SoylentNews is people
SoylentNews
So, I know its been a bit quiet here, but we're working through getting through the last few items relating to cutting over to newer infrastructure. As such, its been working through the bug list, and there's one issue I want to get some feedback on.
Back in November when the infrastructure was upgraded to Ubuntu 22.04, a few users with older devices stopped being able to connect to SoylentNews. This confused me, since we've been using the same NGINX SSL termination setup that has been in use since at least 2016. Well, I finally found the root cause, and as it turns out, Canonical bumped up the minimum OpenSSL security level, which disabled several ciphers, and broke devices not supporting TLS 1.2 or later.
By testing the site with the SSL Labs site checker, it appears anything older than Android 4.0, or iOS 5 is broken. This mostly seems to be devices that are over a decade old at this point, and won't be able to browse the vast majority of sites on the Internet as is. We discussed this internally a bit, and I'm of the opinion that its not worth re-enabling the older ciphers to allow these devices to reconnect, especially since we're working to modernize the stack, and get it as up to date as we can get it. I also believe we had very few users who were actually affected by this, however, as the editors did get a few emails about SN breaking after the site upgrade, I wanted to poll the community, and make sure this is not a more widespread issue than initially believed.
Ultimately, this is going to be part of a broader discussion on what we will and won't support on SoylentNews going forward, and this seems as good of place as any to get the ball rolling.
~ NCommander
(Score: 2) by driverless on Thursday July 06 2023, @12:35PM (1 child)
Given the reference to 1 hour I assume you mean NOMORE, that's for TKIP, not TLS. The time for TLS is quite a bit longer, and it's a specialised technique that allows recovery of fixed values re-sent hundreds of billions of times at fixed locations, namely cookies. Even if you're the most OCD person on earth you're not going to reconnect to SN with your password a hundred billion times in a row. The remaining attacks all take advantage of weaknesses in the first lot of bytes output from RC4 and typically need a lot of retries to get the right conditions, so as long as your password isn't right at the start of the message and you're really unlucky at the same time it should be OK.
Even beyond that, to MITM the traffic you're going to need (outside of a few pathological cases like someone getting net access by stealing their neighbour's WiFi with the neighbour acting as the MITM) something like an ISP- or state-level attacker, who's going to have to spend a considerable amount of resources, to get... your SN password, with which they can post ASCII cat pictures and mess up your feed if they so desire.

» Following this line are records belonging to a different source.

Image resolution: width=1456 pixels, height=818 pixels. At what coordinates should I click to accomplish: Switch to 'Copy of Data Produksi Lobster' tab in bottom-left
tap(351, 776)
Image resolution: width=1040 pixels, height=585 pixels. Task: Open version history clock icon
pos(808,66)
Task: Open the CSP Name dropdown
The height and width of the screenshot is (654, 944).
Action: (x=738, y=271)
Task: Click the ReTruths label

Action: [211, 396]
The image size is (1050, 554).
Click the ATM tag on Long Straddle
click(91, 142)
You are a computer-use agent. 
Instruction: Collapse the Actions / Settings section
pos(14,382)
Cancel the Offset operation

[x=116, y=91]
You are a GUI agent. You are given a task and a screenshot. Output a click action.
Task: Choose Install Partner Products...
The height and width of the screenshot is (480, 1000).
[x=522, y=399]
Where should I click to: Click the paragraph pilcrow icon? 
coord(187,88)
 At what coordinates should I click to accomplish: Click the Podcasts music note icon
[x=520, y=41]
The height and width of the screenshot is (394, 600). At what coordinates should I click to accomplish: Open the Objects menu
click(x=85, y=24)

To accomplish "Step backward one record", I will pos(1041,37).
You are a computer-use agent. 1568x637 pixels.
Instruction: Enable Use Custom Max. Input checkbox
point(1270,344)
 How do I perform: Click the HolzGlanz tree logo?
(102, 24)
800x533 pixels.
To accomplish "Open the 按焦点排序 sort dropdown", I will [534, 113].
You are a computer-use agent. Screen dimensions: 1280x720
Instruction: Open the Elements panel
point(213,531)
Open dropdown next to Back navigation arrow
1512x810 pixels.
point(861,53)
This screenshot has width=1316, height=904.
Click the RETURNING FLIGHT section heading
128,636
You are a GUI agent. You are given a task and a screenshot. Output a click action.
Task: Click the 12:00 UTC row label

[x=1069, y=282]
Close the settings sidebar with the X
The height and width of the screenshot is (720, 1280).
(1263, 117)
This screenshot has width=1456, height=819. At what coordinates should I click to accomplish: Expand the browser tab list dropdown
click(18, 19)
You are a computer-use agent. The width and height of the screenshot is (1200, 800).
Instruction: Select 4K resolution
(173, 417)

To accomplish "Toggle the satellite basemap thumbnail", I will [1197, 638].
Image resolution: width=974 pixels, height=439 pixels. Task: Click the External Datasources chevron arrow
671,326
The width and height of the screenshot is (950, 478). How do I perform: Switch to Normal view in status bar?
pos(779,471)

Why would anyone do that?
Finally, if you're really worried about this all you need to do is disable RC4, which most things do anyway. Older clients can still connect just fine, they just won't use RC4 any more.
Point is, you can still use TLS 1.0 and 1.1 with SN without anything bad happening. Heck, you can probably use no encryption at all without anything bad happening.
(Score: 0) by Anonymous Coward on Friday July 07 2023, @02:33AM
NOMORE was for TKIP and TLS and increasing the number of requests reduces the difficulty but is not a hard requirement. But things haven't stood still in the intervening years. Research still continued on RC varients and attacks. Plus the computing power has increased in the mean time.
And they have more than just your password. They have access to an account linked to a particular person. That opens the door to all sorts of techniques they can use to do much worse than just post cat pictures.
RC4 is just one example. There are plenty of other vulnerabilities in a number of cipher suites and TLS 1.0/1.1. There are ways to mitigate many, but not all, of them. But if your client is old enough not to support TLS 1.2 at all, then it is likely to also not mitigate them. And a larger problem is that leaving them enabled can put other users at risk thanks to various attacks on the protocols. Sure, the risk using them on SN is probably low (but not zero). But that really isn't the point. The point was that these ciphers are broken, many with relatively trivial effort, especially from those most important to protect against.